Cellucci Field, meanwhile, requires players to travel on their own from the school, has no locker facilities or bathrooms, and generates protests and interference from soccer teams using the connected field space. And while Ms Vercruysse spent $3,000 of her own money, with donated labor from local carpenter Matthew Titemore, to build dugout structures at Cellucci, the team is still required for each game to set up and take down temporary outfield fencing to separate them from the soccer players – a process that team members described as keeping them there into the dark.
That led the softball team this season to try the Ingleside location, in a plan boosted by an $81,500 grant to the town from the Winthrop Foundation, which is funded by compensatory money from the Massachusetts Port Authority related to the presence of Logan Airport. Team members said they accepted the Ingleside suggestion, while knowing that it often floods, because of the severity of the drawbacks at the other locations.
But the necessary work – shaping the former Ingleside baseball field into a softball diamond – was not started until this past November. At that point, team officials said, the ground was frozen and the grass installed there did not adhere, leaving uneven chunks of sod this spring. In addition, the team has been promised the use of locker and bathroom facilities at the town’s adjacent ice rink, but the female athletes said they hadn’t yet seen that access and were wary of being put in facilities built there for the use of boys.
Title IX recognition
The results include the team playing one of its early games at the field of an opponent that was scheduled to visit Winthrop, and practicing and playing other games at the Cellucci and Little League field locations. Along the way, the softball team said it has repeatedly been told that the Ingleside field would be ready for them, only to keep learning that it was not.

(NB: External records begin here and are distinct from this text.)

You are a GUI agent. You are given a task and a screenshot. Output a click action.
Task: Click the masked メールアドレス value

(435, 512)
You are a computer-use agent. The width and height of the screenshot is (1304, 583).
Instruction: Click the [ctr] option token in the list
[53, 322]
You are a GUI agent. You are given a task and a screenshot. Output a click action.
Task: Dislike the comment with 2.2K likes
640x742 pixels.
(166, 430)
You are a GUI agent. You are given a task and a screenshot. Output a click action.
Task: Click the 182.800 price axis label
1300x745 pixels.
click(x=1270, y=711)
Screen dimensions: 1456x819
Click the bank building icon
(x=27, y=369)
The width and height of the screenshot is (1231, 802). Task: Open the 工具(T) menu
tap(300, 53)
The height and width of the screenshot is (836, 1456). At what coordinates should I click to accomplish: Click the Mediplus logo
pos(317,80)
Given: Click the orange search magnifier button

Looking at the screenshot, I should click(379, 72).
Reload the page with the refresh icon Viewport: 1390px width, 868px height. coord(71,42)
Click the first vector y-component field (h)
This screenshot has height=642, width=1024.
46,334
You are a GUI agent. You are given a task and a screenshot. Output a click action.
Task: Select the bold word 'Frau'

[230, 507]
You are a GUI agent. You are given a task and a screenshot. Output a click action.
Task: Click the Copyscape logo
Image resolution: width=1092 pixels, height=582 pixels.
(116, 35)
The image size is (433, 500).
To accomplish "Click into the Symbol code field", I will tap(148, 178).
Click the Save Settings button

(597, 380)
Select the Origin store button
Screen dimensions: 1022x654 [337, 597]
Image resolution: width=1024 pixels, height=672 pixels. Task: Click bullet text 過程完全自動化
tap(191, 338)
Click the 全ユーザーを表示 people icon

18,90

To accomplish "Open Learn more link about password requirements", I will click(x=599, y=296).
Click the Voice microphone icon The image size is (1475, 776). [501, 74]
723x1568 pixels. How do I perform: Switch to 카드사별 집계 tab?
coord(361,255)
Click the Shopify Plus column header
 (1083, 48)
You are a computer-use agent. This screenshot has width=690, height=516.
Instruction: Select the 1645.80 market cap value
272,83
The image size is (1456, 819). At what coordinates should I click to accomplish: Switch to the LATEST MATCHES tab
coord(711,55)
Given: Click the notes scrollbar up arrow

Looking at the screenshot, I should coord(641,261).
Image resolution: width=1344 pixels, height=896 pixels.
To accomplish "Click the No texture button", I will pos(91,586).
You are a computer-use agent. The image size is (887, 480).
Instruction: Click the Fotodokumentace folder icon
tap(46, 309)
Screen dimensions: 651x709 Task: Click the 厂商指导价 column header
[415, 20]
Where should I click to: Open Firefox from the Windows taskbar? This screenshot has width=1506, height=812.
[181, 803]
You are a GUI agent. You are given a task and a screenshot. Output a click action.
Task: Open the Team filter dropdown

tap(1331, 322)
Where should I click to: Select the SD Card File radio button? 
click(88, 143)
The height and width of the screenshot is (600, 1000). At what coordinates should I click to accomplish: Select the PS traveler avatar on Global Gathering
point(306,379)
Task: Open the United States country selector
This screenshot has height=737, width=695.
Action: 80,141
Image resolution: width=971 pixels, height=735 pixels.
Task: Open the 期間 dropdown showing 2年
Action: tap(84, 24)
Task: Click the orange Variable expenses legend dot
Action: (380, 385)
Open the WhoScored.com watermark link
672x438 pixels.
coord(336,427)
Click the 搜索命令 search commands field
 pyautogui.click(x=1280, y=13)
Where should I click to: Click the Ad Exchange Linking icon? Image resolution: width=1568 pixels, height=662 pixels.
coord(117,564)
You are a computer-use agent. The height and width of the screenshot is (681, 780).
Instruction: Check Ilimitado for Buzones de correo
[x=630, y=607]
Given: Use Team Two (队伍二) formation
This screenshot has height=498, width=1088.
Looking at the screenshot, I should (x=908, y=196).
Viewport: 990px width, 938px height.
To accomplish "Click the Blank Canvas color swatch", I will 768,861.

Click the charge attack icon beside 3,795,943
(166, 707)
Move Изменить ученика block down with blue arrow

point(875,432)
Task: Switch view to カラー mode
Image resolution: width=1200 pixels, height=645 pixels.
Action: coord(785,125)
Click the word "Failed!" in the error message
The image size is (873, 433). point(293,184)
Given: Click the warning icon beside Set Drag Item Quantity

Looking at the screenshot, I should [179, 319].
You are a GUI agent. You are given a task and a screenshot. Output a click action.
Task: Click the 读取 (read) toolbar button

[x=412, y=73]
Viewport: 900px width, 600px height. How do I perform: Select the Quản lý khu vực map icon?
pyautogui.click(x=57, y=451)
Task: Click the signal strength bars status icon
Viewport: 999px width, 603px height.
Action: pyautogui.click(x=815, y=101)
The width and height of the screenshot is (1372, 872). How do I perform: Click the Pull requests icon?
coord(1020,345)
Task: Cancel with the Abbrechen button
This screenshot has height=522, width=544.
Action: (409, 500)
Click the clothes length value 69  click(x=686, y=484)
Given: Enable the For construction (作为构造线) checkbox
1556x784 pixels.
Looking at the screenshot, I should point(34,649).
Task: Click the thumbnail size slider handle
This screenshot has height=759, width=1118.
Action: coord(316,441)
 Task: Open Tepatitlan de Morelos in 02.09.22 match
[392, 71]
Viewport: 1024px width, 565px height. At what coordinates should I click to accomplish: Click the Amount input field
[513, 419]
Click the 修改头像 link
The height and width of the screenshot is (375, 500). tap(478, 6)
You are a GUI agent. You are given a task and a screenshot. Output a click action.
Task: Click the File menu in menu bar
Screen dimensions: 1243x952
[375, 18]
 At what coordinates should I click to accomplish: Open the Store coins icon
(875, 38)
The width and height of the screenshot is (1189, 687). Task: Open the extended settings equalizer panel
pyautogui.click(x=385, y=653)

Mr Driscoll, a longtime football coach, repeatedly expressed frustration with those pointing out the problems. “It doesn’t seem to register with people that you can’t finish due to the conditions that are there now, and the conditions weren’t made by the contractor,” he said. The softball team, meanwhile, has said that it just wants a workable location, and has waited years for one.
The girls team also noted that top town officials held a ceremony on March 30 at the boys baseball diamond next to the high school, naming the field in honor of the school’s former athletic director, James Evans. Mr Evans was lauded there for his early and aggressive work in implementing the Title IX requirements in Winthrop. The softball team had a game that day and had asked without luck through Ms Vercruysse for the dedication event to be set for a different time so that its players could attend. “This was a huge disappointment to us,” Ms Rizzotto told the Town Council.
Through it all, Ms Vercruysse said she’s encouraged by the process and has “all the confidence” that the town will fix the problems facing her athletes. “I think the girls did an incredible job the other night, and they’ve been advocating for themselves eloquently and clearly and with respect, and I think the town has heard them,” the softball head coach said, referring to the Town Council presentation. “We’re working toward them being better advocates for themselves, and I think that’s really starting to show, and I’m very proud of them.”